[Problem to work on]:
Give only the count of lines that contain "resolution" in the material.

Segment Start: Given records

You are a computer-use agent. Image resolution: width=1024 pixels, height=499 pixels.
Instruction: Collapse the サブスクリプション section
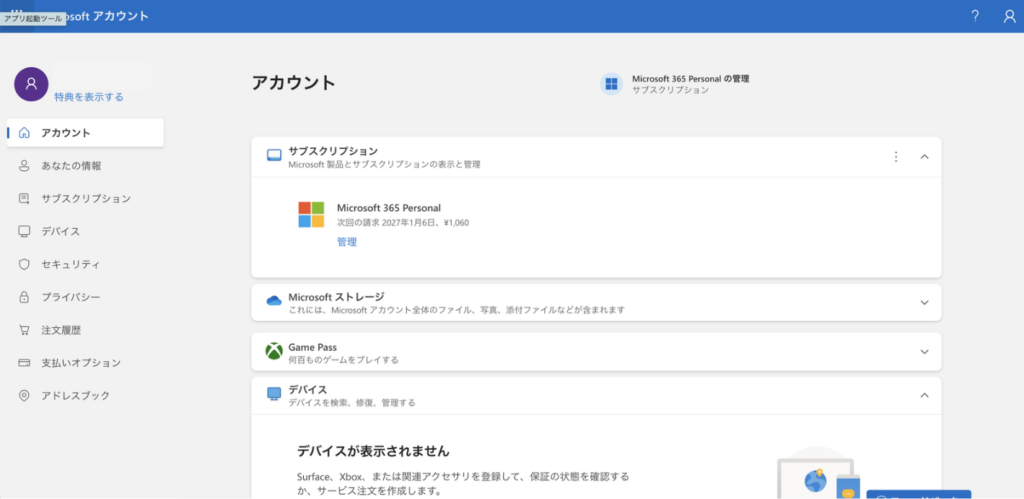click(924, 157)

Segment End: Given records
Segment Start: Given records

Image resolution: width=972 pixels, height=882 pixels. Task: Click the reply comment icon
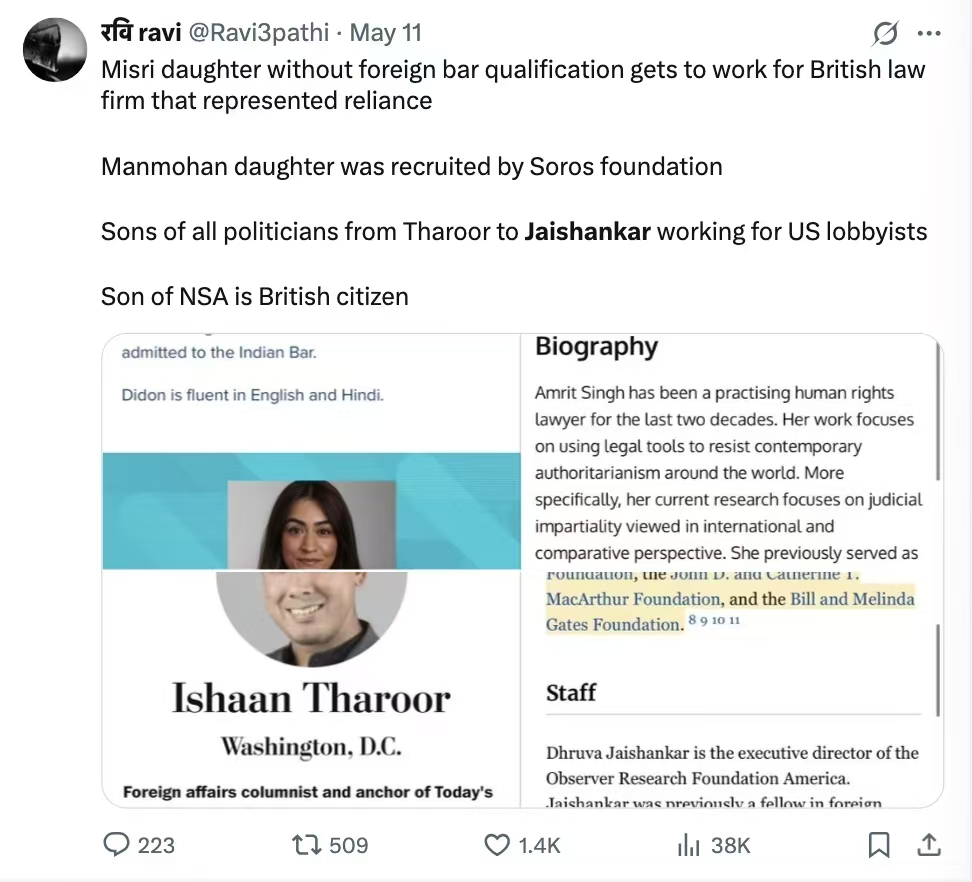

Segment End: Given records
Segment Start: Given records

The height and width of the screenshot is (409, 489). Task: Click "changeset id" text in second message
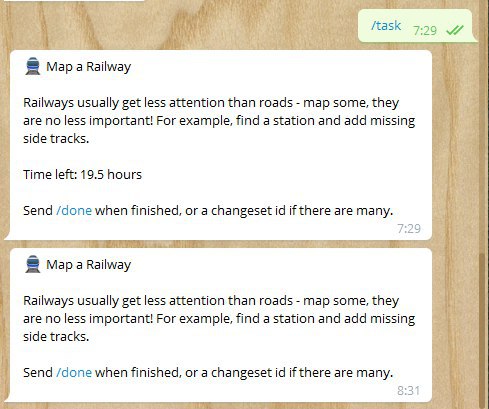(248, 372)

Segment End: Given records

[Response for this exercise]:
2